- [Short exercise] Render every line of the material below as a Markdown table with two columns, Row and Line, numbering the rows in order and leaving out blank lines.

(begin)

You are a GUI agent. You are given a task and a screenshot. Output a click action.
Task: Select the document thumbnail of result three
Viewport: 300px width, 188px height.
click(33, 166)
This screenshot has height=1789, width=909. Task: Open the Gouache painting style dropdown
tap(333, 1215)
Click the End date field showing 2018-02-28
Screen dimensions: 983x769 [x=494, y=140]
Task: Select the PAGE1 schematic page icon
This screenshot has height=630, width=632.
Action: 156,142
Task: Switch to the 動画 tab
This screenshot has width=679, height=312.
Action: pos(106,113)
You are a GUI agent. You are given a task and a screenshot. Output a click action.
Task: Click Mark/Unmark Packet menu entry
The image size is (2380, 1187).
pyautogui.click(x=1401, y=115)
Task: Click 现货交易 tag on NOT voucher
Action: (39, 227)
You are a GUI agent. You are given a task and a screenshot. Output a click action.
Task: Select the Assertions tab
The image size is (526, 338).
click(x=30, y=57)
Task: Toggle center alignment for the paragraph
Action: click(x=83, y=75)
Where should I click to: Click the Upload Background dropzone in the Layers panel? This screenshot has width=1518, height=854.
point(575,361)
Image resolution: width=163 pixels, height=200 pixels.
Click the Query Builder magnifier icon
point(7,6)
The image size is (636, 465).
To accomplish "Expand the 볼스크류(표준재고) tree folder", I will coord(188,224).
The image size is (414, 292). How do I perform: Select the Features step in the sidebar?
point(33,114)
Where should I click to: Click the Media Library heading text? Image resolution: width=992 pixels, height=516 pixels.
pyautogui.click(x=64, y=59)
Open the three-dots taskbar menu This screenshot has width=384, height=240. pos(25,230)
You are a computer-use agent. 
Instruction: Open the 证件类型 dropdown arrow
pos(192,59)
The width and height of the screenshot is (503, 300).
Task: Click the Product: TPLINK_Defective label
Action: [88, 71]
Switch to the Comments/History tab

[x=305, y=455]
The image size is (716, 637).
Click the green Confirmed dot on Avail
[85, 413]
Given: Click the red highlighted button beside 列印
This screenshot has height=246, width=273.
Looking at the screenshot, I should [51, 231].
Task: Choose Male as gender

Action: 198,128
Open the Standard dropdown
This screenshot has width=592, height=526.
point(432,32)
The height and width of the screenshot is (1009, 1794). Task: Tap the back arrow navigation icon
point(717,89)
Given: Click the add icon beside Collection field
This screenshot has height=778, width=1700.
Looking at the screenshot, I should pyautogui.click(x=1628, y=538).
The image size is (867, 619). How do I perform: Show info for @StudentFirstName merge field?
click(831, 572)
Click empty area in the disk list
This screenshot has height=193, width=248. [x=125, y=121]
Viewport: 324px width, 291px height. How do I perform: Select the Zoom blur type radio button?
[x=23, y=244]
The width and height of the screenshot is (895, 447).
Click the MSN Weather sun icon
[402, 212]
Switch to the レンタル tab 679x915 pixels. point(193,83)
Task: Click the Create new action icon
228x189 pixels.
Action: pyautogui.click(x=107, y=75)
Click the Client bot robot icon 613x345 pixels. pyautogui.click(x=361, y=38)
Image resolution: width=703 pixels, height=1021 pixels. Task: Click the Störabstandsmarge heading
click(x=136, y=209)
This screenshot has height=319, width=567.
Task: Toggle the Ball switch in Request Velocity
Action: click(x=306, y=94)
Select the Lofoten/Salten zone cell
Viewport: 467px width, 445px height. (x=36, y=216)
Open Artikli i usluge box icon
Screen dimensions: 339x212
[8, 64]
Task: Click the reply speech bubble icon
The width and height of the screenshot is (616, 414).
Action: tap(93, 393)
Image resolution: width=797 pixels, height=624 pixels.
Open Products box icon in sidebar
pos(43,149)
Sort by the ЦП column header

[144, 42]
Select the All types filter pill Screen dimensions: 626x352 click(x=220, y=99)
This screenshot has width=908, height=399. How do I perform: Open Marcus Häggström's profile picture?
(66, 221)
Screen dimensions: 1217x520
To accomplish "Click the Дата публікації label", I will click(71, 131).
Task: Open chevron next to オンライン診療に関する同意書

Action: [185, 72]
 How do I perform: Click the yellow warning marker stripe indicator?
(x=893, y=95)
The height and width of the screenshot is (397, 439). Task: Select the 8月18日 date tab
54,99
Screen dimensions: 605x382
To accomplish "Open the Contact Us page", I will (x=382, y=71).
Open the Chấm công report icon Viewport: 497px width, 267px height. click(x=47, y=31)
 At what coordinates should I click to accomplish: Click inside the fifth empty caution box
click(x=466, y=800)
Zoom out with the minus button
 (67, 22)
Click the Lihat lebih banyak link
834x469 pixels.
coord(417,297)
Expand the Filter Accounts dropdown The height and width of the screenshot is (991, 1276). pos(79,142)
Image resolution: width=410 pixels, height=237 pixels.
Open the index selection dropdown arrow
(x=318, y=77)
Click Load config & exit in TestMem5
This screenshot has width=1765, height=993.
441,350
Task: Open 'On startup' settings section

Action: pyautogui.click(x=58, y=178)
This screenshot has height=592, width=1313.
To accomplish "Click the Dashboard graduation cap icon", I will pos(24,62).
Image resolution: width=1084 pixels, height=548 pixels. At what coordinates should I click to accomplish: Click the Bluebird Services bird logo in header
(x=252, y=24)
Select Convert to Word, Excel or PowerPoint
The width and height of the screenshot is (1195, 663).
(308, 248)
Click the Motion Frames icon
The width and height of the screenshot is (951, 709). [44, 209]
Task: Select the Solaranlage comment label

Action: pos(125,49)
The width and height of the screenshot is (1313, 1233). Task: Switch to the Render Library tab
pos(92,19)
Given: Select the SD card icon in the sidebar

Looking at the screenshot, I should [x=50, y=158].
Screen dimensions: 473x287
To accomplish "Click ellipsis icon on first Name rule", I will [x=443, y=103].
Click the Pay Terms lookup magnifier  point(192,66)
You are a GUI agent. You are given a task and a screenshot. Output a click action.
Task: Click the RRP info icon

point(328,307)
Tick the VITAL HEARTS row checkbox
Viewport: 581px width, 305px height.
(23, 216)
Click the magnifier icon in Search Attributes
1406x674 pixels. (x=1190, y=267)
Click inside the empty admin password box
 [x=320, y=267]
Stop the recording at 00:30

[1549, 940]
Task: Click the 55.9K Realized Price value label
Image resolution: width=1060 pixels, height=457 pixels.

(end)

- [Solution]
| Row | Line |
|---|---|
| 1 | You are a GUI agent. You are given a task and a screenshot. Output a click action. |
| 2 | Task: Select the document thumbnail of result three |
| 3 | Viewport: 300px width, 188px height. |
| 4 | click(33, 166) |
| 5 | This screenshot has height=1789, width=909. Task: Open the Gouache painting style dropdown |
| 6 | tap(333, 1215) |
| 7 | Click the End date field showing 2018-02-28 |
| 8 | Screen dimensions: 983x769 [x=494, y=140] |
| 9 | Task: Select the PAGE1 schematic page icon |
| 10 | This screenshot has height=630, width=632. |
| 11 | Action: 156,142 |
| 12 | Task: Switch to the 動画 tab |
| 13 | This screenshot has width=679, height=312. |
| 14 | Action: pos(106,113) |
| 15 | You are a GUI agent. You are given a task and a screenshot. Output a click action. |
| 16 | Task: Click Mark/Unmark Packet menu entry |
| 17 | The image size is (2380, 1187). |
| 18 | pyautogui.click(x=1401, y=115) |
| 19 | Task: Click 现货交易 tag on NOT voucher |
| 20 | Action: (39, 227) |
| 21 | You are a GUI agent. You are given a task and a screenshot. Output a click action. |
| 22 | Task: Select the Assertions tab |
| 23 | The image size is (526, 338). |
| 24 | click(x=30, y=57) |
| 25 | Task: Toggle center alignment for the paragraph |
| 26 | Action: click(x=83, y=75) |
| 27 | Where should I click to: Click the Upload Background dropzone in the Layers panel? This screenshot has width=1518, height=854. |
| 28 | point(575,361) |
| 29 | Image resolution: width=163 pixels, height=200 pixels. |
| 30 | Click the Query Builder magnifier icon |
| 31 | point(7,6) |
| 32 | The image size is (636, 465). |
| 33 | To accomplish "Expand the 볼스크류(표준재고) tree folder", I will coord(188,224). |
| 34 | The image size is (414, 292). How do I perform: Select the Features step in the sidebar? |
| 35 | point(33,114) |
| 36 | Where should I click to: Click the Media Library heading text? Image resolution: width=992 pixels, height=516 pixels. |
| 37 | pyautogui.click(x=64, y=59) |
| 38 | Open the three-dots taskbar menu This screenshot has width=384, height=240. pos(25,230) |
| 39 | You are a computer-use agent.  |
| 40 | Instruction: Open the 证件类型 dropdown arrow |
| 41 | pos(192,59) |
| 42 | The width and height of the screenshot is (503, 300). |
| 43 | Task: Click the Product: TPLINK_Defective label |
| 44 | Action: [88, 71] |
| 45 | Switch to the Comments/History tab |
| 46 | [x=305, y=455] |
| 47 | The image size is (716, 637). |
| 48 | Click the green Confirmed dot on Avail |
| 49 | [85, 413] |
| 50 | Given: Click the red highlighted button beside 列印 |
| 51 | This screenshot has height=246, width=273. |
| 52 | Looking at the screenshot, I should [51, 231]. |
| 53 | Task: Choose Male as gender |
| 54 | Action: 198,128 |
| 55 | Open the Standard dropdown |
| 56 | This screenshot has width=592, height=526. |
| 57 | point(432,32) |
| 58 | The height and width of the screenshot is (1009, 1794). Task: Tap the back arrow navigation icon |
| 59 | point(717,89) |
| 60 | Given: Click the add icon beside Collection field |
| 61 | This screenshot has height=778, width=1700. |
| 62 | Looking at the screenshot, I should pyautogui.click(x=1628, y=538). |
| 63 | The image size is (867, 619). How do I perform: Show info for @StudentFirstName merge field? |
| 64 | click(831, 572) |
| 65 | Click empty area in the disk list |
| 66 | This screenshot has height=193, width=248. [x=125, y=121] |
| 67 | Viewport: 324px width, 291px height. How do I perform: Select the Zoom blur type radio button? |
| 68 | [x=23, y=244] |
| 69 | The width and height of the screenshot is (895, 447). |
| 70 | Click the MSN Weather sun icon |
| 71 | [402, 212] |
| 72 | Switch to the レンタル tab 679x915 pixels. point(193,83) |
| 73 | Task: Click the Create new action icon |
| 74 | 228x189 pixels. |
| 75 | Action: pyautogui.click(x=107, y=75) |
| 76 | Click the Client bot robot icon 613x345 pixels. pyautogui.click(x=361, y=38) |
| 77 | Image resolution: width=703 pixels, height=1021 pixels. Task: Click the Störabstandsmarge heading |
| 78 | click(x=136, y=209) |
| 79 | This screenshot has height=319, width=567. |
| 80 | Task: Toggle the Ball switch in Request Velocity |
| 81 | Action: click(x=306, y=94) |
| 82 | Select the Lofoten/Salten zone cell |
| 83 | Viewport: 467px width, 445px height. (x=36, y=216) |
| 84 | Open Artikli i usluge box icon |
| 85 | Screen dimensions: 339x212 |
| 86 | [8, 64] |
| 87 | Task: Click the reply speech bubble icon |
| 88 | The width and height of the screenshot is (616, 414). |
| 89 | Action: tap(93, 393) |
| 90 | Image resolution: width=797 pixels, height=624 pixels. |
| 91 | Open Products box icon in sidebar |
| 92 | pos(43,149) |
| 93 | Sort by the ЦП column header |
| 94 | [144, 42] |
| 95 | Select the All types filter pill Screen dimensions: 626x352 click(x=220, y=99) |
| 96 | This screenshot has width=908, height=399. How do I perform: Open Marcus Häggström's profile picture? |
| 97 | (66, 221) |
| 98 | Screen dimensions: 1217x520 |
| 99 | To accomplish "Click the Дата публікації label", I will click(71, 131). |
| 100 | Task: Open chevron next to オンライン診療に関する同意書 |
| 101 | Action: [185, 72] |
| 102 |  How do I perform: Click the yellow warning marker stripe indicator? |
| 103 | (x=893, y=95) |
| 104 | The height and width of the screenshot is (397, 439). Task: Select the 8月18日 date tab |
| 105 | 54,99 |
| 106 | Screen dimensions: 605x382 |
| 107 | To accomplish "Open the Contact Us page", I will (x=382, y=71). |
| 108 | Open the Chấm công report icon Viewport: 497px width, 267px height. click(x=47, y=31) |
| 109 |  At what coordinates should I click to accomplish: Click inside the fifth empty caution box |
| 110 | click(x=466, y=800) |
| 111 | Zoom out with the minus button |
| 112 |  (67, 22) |
| 113 | Click the Lihat lebih banyak link |
| 114 | 834x469 pixels. |
| 115 | coord(417,297) |
| 116 | Expand the Filter Accounts dropdown The height and width of the screenshot is (991, 1276). pos(79,142) |
| 117 | Image resolution: width=410 pixels, height=237 pixels. |
| 118 | Open the index selection dropdown arrow |
| 119 | (x=318, y=77) |
| 120 | Click Load config & exit in TestMem5 |
| 121 | This screenshot has width=1765, height=993. |
| 122 | 441,350 |
| 123 | Task: Open 'On startup' settings section |
| 124 | Action: pyautogui.click(x=58, y=178) |
| 125 | This screenshot has height=592, width=1313. |
| 126 | To accomplish "Click the Dashboard graduation cap icon", I will pos(24,62). |
| 127 | Image resolution: width=1084 pixels, height=548 pixels. At what coordinates should I click to accomplish: Click the Bluebird Services bird logo in header |
| 128 | (x=252, y=24) |
| 129 | Select Convert to Word, Excel or PowerPoint |
| 130 | The width and height of the screenshot is (1195, 663). |
| 131 | (308, 248) |
| 132 | Click the Motion Frames icon |
| 133 | The width and height of the screenshot is (951, 709). [44, 209] |
| 134 | Task: Select the Solaranlage comment label |
| 135 | Action: pos(125,49) |
| 136 | The width and height of the screenshot is (1313, 1233). Task: Switch to the Render Library tab |
| 137 | pos(92,19) |
| 138 | Given: Select the SD card icon in the sidebar |
| 139 | Looking at the screenshot, I should [x=50, y=158]. |
| 140 | Screen dimensions: 473x287 |
| 141 | To accomplish "Click ellipsis icon on first Name rule", I will [x=443, y=103]. |
| 142 | Click the Pay Terms lookup magnifier  point(192,66) |
| 143 | You are a GUI agent. You are given a task and a screenshot. Output a click action. |
| 144 | Task: Click the RRP info icon |
| 145 | point(328,307) |
| 146 | Tick the VITAL HEARTS row checkbox |
| 147 | Viewport: 581px width, 305px height. |
| 148 | (23, 216) |
| 149 | Click the magnifier icon in Search Attributes |
| 150 | 1406x674 pixels. (x=1190, y=267) |
| 151 | Click inside the empty admin password box |
| 152 |  [x=320, y=267] |
| 153 | Stop the recording at 00:30 |
| 154 | [1549, 940] |
| 155 | Task: Click the 55.9K Realized Price value label |
| 156 | Image resolution: width=1060 pixels, height=457 pixels. |